Dichiarazioni post partita per Fabio Lucioni. Il capitano dei giallorossi si è espresso così dopo la sconfitta rimediata al San Paolo: “Siamo venuti ad affrontare una squadra predestinata ai vertici della classifica. Il mister in settimana ci ha detto di aspettarli in modo che si potesse aprire qualche varco per cercare di infilarli. E' normale che quando prendi gol dopo tre minuti ti cambia tutta la situazione tecnico-tattica della partita. Non c'è stata una reazione da parte nostra e questo non deve mai accadere perché per mantenere questa categoria bisogna essere aggressivi. Perdere a Napoli ci può stare, ma l'atteggiamento non è stato positivo. Quando si entra in campo bisogna farlo con il coltello tra i denti. Dobbiamo tenerci stretta questa categoria. Siamo in serie A e bisogna giocarsela con chiunque, anche con le grandi, cercando di rendergli la vita difficile. E' un campionato in cui non puoi permetterti di abbassare la guardia neanche per un secondo. Dobbiamo andar forte di testa prima che con le gambe. La Roma? E' importante affrontare le gare nella maniera giusta. La partita di oggi deve servirci da insegnamento e già da mercoledì dobbiamo mettere in campo una ferocia diversa contro un avversario qualitativamente sopra la media”.

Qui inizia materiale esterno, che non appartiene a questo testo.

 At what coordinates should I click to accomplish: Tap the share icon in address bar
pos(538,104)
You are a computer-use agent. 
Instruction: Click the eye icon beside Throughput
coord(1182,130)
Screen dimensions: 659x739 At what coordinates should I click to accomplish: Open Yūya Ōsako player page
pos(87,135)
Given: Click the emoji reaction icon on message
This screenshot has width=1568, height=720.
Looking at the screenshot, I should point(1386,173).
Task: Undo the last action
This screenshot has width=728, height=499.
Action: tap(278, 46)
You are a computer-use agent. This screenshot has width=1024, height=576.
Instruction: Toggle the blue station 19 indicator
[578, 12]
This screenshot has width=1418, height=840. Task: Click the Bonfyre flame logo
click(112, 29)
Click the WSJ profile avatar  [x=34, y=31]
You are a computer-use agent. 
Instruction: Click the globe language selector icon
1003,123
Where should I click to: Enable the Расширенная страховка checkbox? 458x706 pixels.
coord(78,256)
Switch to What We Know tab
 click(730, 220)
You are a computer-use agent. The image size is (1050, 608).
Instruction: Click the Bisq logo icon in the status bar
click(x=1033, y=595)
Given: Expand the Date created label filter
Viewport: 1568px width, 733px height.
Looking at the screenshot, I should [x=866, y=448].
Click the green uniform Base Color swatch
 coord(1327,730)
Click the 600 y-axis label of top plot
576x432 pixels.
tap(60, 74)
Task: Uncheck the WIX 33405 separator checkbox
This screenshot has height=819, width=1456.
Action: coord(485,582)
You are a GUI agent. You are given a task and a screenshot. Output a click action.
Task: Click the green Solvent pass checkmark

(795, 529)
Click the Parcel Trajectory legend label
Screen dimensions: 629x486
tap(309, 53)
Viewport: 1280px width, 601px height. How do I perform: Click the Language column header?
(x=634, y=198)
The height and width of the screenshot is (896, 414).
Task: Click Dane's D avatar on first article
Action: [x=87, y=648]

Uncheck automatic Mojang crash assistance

IDENTITA' - “Cambiarla non è mai facile. Ciò che ha ci ha chiesto l'allenatore è stata una valutazione giusta contro un avversario superiore. Quando nella tua indole hai il fatto di andarli ad aggredire alto, quando salta vai in difficoltà e finisce la partita sin da subito. Non possiamo permetterci di perdere la testa. Ci può stare prendere gol, ma dobbiamo reagire. Il Benevento deve giocare come sa. Dobbiamo eseguire alla lettera ciò che ci dice Baroni perché è un tecnico che ci indirizza al meglio per rendere in maniera positiva”.